| Exercise prompt |
Write out exactly the lines of the entries below, from the first through the line containing "Task: Click the globe", and nothing beyond them.
═══ Records supplied ═══
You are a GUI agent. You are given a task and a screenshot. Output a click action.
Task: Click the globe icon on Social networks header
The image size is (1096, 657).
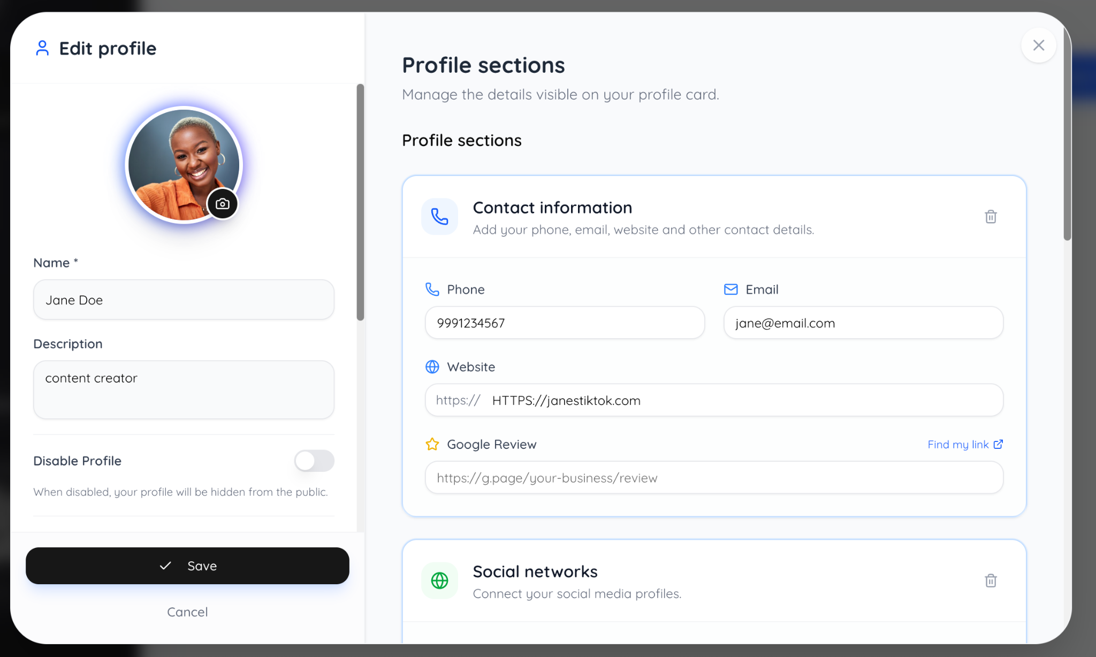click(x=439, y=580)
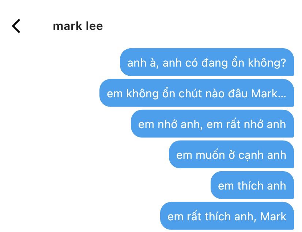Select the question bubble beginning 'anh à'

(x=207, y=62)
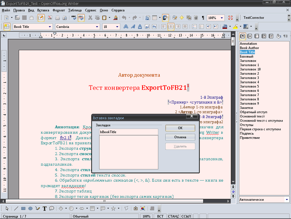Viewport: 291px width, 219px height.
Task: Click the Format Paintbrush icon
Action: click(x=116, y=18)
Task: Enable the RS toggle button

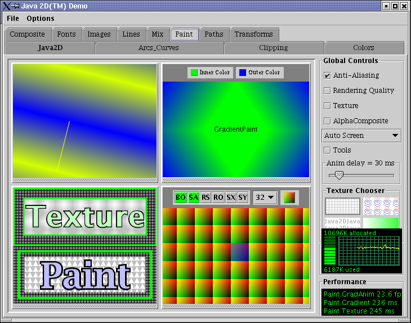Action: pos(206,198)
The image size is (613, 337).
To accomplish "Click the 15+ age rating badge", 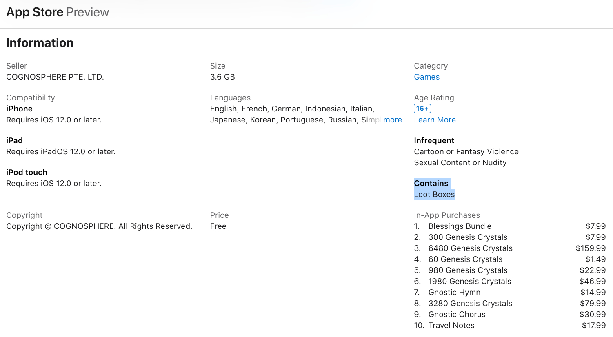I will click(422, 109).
═══
| Exercise answer |
You are a GUI agent. You are given a task and a screenshot. Output a click action.
Task: Click the globe icon on Social networks header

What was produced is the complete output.